The trick (and the tricky bit) is to know which of the following pieces of advice to follow:
1. Do what you gotta do to finish your PhD.
2. Get as much experience teaching and publishing as you can because that's what you'll spend most of your time doing if you get a job as an academic.


Both these pieces of advice were given to friends by experienced academics and although somewhat contradictory, are both equally true.

Back to me:
I started writing my article after presenting at 5ICOM (5th International Conference on Multimodality) in December last year. My plan was to finish it by the end of January and I quite enjoyed the initial write, churning out 1000 words a day for a while there. When it reached an immense length, with absolutely everything I could think of on the topic in it, I submitted it to my supervisor for shaping and direction. So it went on the back burner for a while and in the mean time I submitted abstracts for conferences (most of which I've had to withdraw from), as well as the usual cycle of reading literature and doing analysis. The feedback, when it arrived, was to turn it into two articles.

So I did. And I've been sitting on them for a few months for one reason or another: getting feedback from my music supervisor (checking I haven't made any ridiculous musical gaffes); finalising those bits I couldn't quite get right. One of the best moments was when I sent the second article to an external expert. When he gave me good feedback, I started to believe it might be true. I sat on it further as I tried to wrestle it into adherence to the journal style guide and boggled at how to treat music notation: As a picture? Labelled figure or example? What about in a table? What about text and music together in an example from a student text? How do I handle copyright? It was like banging my head against a brick wall at times.

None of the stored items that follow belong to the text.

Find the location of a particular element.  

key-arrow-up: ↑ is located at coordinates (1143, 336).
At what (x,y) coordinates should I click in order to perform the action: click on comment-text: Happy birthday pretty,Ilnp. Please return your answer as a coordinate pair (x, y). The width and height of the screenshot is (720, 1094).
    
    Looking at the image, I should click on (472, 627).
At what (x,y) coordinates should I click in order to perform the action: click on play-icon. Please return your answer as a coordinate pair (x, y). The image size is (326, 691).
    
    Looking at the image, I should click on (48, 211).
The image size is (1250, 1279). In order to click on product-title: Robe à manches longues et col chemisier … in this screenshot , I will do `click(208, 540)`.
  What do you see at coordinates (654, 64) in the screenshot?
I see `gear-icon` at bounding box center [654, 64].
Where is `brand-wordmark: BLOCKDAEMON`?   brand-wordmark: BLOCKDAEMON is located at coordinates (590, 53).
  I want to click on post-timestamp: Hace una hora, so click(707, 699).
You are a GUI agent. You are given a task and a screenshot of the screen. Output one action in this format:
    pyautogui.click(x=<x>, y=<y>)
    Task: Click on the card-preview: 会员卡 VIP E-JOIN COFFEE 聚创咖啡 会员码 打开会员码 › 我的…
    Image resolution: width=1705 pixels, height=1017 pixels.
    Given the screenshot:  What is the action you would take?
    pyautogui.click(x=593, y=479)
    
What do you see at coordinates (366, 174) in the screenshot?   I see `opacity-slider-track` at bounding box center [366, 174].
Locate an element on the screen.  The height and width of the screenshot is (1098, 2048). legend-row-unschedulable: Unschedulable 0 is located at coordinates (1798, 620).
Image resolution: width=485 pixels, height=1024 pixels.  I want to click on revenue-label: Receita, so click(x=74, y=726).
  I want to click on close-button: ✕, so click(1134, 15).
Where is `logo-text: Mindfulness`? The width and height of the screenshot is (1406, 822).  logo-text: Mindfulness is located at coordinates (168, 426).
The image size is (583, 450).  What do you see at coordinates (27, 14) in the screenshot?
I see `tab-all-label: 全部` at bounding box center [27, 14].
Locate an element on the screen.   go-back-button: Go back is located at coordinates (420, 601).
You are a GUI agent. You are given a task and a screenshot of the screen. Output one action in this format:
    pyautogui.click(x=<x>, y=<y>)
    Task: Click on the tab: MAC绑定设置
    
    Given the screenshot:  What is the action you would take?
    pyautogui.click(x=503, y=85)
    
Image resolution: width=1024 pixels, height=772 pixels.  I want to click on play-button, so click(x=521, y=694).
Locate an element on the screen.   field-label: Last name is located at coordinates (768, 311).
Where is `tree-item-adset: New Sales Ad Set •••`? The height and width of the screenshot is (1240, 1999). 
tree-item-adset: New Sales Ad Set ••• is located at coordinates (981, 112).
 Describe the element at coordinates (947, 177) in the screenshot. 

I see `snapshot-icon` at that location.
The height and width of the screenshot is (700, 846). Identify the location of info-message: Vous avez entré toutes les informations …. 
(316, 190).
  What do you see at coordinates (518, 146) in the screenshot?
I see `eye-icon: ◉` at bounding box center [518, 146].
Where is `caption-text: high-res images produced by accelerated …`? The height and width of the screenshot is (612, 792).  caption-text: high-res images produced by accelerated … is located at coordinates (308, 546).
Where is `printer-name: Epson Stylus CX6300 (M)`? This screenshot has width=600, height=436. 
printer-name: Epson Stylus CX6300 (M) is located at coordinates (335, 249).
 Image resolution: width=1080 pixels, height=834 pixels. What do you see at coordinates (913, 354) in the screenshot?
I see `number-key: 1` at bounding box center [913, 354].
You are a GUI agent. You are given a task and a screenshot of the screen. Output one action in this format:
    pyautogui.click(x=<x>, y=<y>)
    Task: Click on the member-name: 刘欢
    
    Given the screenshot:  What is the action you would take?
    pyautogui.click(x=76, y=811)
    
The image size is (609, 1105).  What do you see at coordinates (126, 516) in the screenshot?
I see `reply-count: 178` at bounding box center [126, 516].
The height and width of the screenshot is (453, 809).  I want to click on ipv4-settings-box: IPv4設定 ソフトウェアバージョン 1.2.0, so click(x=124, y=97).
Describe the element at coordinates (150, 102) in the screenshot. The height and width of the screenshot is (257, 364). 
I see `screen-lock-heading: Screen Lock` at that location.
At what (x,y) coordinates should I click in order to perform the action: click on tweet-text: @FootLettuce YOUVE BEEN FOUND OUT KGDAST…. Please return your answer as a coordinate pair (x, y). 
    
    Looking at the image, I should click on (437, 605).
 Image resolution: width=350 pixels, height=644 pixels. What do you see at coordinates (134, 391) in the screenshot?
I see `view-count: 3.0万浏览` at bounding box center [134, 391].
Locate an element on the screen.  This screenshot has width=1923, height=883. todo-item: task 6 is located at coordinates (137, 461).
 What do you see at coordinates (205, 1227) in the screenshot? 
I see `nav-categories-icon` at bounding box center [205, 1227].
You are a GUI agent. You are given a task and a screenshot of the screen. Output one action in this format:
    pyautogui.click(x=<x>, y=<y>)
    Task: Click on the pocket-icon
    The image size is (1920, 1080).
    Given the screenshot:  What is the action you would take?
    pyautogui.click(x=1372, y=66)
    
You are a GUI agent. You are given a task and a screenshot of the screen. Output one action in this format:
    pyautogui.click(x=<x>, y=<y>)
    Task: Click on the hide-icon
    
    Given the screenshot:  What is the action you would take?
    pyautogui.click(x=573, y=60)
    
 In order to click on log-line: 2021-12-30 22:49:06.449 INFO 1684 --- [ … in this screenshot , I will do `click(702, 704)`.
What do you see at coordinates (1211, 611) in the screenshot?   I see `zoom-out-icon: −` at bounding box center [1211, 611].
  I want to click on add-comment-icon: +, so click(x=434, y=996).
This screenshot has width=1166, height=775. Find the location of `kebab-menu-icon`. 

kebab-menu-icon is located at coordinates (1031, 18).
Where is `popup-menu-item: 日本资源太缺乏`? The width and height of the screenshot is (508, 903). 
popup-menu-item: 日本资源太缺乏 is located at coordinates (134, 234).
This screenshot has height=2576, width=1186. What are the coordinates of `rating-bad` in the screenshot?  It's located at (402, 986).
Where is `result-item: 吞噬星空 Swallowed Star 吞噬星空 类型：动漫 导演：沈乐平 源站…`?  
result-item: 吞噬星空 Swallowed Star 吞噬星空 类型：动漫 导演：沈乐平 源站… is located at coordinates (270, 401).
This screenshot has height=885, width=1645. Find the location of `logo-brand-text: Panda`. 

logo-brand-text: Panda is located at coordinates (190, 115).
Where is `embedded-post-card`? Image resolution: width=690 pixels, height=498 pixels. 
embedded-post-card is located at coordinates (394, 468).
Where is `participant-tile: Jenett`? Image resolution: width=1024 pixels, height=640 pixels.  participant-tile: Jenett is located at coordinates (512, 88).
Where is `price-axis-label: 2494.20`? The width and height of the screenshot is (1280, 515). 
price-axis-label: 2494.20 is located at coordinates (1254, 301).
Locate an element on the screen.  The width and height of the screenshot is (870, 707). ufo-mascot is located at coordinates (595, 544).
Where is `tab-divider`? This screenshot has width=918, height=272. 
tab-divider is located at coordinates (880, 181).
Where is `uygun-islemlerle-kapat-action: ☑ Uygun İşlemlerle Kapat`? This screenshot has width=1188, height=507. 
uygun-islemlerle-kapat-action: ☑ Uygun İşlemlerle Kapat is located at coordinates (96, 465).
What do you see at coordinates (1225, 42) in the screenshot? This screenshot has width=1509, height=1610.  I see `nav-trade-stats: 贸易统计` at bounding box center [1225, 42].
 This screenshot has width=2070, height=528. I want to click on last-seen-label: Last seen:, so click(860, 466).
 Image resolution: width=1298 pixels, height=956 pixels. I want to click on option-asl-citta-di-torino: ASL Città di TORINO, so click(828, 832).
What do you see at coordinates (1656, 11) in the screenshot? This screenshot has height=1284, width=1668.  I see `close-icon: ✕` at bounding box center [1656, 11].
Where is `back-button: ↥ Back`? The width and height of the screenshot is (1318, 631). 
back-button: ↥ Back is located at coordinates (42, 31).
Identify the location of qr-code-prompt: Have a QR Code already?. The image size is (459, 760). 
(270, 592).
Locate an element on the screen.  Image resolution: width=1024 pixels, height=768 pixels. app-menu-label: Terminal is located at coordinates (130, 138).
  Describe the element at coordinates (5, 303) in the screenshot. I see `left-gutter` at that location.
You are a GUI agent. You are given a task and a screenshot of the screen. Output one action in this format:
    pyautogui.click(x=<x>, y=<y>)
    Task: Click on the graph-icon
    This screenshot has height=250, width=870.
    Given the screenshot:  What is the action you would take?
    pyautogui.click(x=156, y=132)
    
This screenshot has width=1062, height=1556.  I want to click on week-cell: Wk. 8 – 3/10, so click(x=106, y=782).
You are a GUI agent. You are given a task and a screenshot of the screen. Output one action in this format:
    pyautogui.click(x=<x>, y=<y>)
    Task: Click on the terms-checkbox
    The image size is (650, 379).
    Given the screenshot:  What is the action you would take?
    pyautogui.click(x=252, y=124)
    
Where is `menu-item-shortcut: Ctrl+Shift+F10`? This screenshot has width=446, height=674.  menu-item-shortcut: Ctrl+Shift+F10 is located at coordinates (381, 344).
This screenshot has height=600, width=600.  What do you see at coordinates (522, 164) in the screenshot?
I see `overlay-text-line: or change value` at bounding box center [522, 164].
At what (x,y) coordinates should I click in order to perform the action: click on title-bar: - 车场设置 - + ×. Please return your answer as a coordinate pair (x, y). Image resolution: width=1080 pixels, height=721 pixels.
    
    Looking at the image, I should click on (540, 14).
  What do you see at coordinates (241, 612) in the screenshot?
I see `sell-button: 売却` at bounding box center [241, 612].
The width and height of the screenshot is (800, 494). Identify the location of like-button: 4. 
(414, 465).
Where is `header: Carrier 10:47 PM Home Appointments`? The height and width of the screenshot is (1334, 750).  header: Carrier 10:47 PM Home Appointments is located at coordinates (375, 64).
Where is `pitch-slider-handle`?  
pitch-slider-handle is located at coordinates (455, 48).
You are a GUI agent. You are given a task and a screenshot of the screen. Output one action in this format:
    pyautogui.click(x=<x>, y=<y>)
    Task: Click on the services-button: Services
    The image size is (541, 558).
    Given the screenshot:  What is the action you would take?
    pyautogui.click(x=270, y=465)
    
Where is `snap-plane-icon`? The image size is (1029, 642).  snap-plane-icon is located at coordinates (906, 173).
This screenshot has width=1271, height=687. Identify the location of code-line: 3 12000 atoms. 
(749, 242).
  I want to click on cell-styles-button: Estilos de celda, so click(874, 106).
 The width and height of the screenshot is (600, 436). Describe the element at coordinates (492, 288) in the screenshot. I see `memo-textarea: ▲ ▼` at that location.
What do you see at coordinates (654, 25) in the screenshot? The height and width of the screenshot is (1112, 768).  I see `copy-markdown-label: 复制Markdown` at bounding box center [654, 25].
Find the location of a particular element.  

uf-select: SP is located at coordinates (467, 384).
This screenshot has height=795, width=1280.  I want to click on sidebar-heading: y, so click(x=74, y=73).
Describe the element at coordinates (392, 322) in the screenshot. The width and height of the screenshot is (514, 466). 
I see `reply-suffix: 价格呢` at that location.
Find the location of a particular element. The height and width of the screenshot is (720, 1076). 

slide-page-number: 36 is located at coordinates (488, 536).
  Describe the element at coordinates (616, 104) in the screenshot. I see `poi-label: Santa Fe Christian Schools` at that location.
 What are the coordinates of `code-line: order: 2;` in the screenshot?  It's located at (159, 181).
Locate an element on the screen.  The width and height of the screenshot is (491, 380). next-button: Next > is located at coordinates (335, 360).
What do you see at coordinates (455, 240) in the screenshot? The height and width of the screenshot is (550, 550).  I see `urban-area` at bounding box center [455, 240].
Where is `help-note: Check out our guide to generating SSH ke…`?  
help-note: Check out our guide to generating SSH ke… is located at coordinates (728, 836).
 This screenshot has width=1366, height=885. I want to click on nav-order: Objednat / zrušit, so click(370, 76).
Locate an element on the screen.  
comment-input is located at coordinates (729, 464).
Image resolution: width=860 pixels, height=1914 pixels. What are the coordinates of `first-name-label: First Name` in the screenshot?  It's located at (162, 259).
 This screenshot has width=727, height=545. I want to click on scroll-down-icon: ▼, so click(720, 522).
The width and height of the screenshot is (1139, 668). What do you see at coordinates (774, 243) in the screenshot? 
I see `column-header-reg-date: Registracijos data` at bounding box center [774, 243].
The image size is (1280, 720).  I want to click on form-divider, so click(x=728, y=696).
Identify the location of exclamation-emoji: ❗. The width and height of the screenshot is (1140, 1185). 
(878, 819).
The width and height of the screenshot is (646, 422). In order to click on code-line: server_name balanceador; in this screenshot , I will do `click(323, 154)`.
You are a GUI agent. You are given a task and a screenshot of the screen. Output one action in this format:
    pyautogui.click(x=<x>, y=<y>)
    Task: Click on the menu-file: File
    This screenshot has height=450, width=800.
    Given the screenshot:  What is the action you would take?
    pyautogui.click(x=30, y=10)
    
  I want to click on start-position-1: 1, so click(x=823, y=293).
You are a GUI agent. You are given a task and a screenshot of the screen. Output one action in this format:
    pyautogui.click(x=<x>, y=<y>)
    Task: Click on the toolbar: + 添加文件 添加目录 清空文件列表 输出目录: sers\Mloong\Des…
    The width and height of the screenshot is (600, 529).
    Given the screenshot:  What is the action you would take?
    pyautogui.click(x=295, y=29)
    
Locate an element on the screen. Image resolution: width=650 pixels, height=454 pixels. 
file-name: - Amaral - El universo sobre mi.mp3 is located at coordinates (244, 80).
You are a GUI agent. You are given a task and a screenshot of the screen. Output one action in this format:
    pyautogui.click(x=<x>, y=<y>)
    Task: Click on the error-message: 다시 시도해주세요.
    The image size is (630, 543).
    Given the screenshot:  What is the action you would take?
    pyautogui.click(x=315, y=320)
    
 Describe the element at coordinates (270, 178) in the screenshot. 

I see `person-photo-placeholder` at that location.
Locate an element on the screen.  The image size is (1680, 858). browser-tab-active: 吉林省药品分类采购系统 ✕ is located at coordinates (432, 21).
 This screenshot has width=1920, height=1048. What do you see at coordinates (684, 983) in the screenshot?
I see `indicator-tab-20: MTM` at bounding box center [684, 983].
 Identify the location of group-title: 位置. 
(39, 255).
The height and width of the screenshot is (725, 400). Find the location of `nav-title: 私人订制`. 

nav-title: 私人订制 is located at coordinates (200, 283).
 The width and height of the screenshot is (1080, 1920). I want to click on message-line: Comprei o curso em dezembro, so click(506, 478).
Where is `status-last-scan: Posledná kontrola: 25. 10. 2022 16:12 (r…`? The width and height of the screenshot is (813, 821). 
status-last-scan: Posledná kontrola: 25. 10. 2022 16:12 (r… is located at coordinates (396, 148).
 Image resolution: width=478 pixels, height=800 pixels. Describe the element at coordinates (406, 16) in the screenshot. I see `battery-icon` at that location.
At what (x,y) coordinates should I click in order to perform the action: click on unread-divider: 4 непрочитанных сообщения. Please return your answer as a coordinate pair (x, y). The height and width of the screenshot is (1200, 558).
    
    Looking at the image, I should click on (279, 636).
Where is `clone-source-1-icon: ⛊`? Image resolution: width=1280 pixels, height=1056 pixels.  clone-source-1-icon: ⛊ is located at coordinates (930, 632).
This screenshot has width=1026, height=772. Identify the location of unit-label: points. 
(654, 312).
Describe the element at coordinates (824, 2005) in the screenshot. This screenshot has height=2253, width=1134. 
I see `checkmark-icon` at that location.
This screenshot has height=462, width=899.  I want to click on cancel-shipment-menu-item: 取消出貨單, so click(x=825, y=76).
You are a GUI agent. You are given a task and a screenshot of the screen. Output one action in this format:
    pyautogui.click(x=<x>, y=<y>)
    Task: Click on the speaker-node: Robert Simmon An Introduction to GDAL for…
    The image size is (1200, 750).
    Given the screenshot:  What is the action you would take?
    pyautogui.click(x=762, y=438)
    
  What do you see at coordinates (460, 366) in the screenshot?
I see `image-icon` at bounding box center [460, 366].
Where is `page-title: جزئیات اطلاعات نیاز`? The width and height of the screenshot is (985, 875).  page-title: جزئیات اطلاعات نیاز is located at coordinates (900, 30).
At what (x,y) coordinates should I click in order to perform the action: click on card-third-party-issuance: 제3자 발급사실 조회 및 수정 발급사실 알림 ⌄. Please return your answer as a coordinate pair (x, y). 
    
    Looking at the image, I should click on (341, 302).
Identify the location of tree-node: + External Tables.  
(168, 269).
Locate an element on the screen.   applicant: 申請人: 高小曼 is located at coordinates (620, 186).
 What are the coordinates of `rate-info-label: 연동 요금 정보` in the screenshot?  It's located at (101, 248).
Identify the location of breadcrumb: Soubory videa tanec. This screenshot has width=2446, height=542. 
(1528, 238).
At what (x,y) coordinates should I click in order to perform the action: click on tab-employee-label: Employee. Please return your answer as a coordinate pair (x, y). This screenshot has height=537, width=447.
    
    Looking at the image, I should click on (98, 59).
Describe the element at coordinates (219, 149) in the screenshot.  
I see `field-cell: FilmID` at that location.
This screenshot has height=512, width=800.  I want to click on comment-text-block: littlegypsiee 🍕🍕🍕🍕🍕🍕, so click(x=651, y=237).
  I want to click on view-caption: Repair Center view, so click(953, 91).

In the end I cut all the music notation out of one article, and limited the other to one music example which should be acceptable for copyright. It kinda sucks to talk about multimodality monomodally, but you do what you gotta do. I'll leave the second article on the backburner a while longer - at least until I have something else I want to procrastinate by working on it. It needs to be wrestled into adherence with the style guide and all my pretty colour-coded analysis needs to be turned monochrome.

What next for the one I did submit? I don't know. Probably a lengthy wait from what I hear. Either which way, I'll let you know.